Most people would be just fine buying a phone as it is and using it as is for the rest of it's useful life.
But they can't, because Apple came with a clever marketing trick to make things easier for them: "free" updates for everyone.
This way they get to keep working only on one OS version, deprecated stuff aggressively and largely no need to care about security patching stuff after a few years.
If you are in the "ecosystem" they will force you to upgrade your OSs to be in sync if you dare use one of their apps since they are tied to OS release (dumbest things ever, but of course it's on purpose).

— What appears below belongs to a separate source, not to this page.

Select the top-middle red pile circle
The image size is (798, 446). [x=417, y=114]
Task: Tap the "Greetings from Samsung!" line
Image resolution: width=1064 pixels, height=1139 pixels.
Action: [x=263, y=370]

Pixelmator somewhat fits that (minus the half-assed part). Pixelmator is, at least for now, pay once. And given Apple's size I don't see them trying to squeeze customers for Pixelmator subscriptions. It definitely isn't a full vector program at the level of Illustrator/Affinity. But for a lot of people it probably has powerful enough vector editing.
The DTP app actually does something that neither InDesign nor Quark handles properly, but it's something so specific I would dox myself if I mentioned it.
> It will probably be ad-supported by this time next year
It already is. It's an ad for Canva Premium.
I know you mean something different than that. But it literally already only exists to push people to pay for Canva. And they will only get more aggressive with that.